Monday, October 1, 2007

6.2 -- Reproaches and Levels of The Facebook Offense

Interestingly, this assignment was a little more difficult for me than I expected, because so many of the online behaviors that we have come to see as societal norms are now almost second nature to us. Well, maybe second nature is going a little far, but I definitely had to think to come up with two examples of reproaches. This fact in and of itself goes to show how quickly we adapt to our surroundings, and expect certain similar actions from others.

The two reproaches I will use both took place on Facebook (What can I say, I'm addicted). I'll start with the one involving my roommate L's profile picture. A few months ago, she put up a picture of Eva Longoria as her profile picture. This went against the norm of putting up a clear picture of oneself, and people immediately noticed her deviant behavior. People posted things on her wall like "hey, that's not you!" and "nice picture". After about a week, someone even poseted "what's with the pic?". While the posts at first were more of a humorous nature, people expected that she would change the picture after a day or so, and when she didn't, the posts became less humorous and more accusator. She ended up putting her real picture back up.
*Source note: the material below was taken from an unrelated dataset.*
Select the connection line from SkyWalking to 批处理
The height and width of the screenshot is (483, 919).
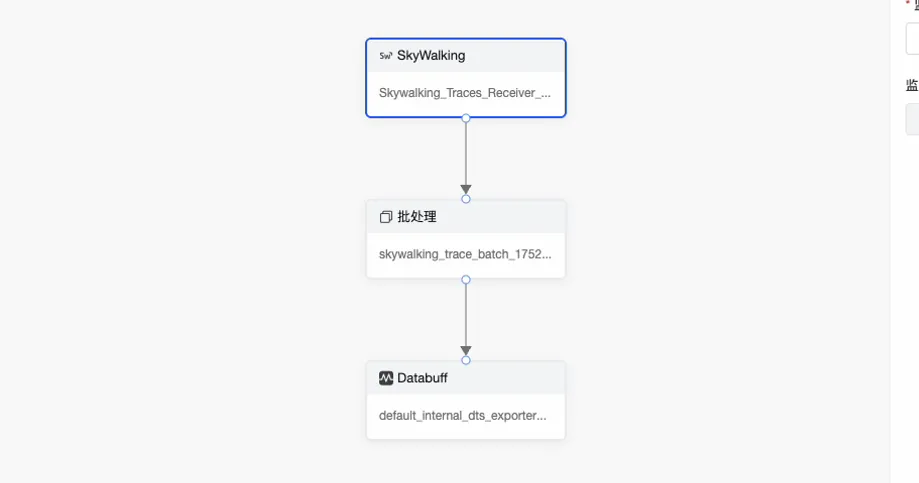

Thus, the reproach was successful, possibly because of the number of people that reacted to the breach of the norm in a similar way. When people seemed no longer amused (and conveyed their lack of amusement through their posts), L changed her picture back to the societal norm: a picture of herself. This relates to Wallace's theoretical issues if we consider facebook users as a group, and recognize that in that group, it is going against the norm to put up a picture that is not oneself. The reproach was somewhat more vocal than just a 'raised eyebrow', in response to a somewhat more obvious type of offense; what Wallace would most likely call a factual error. Because the other group members assume that the profile picture is of you, it is similar to a lie to put up a picture of someone else.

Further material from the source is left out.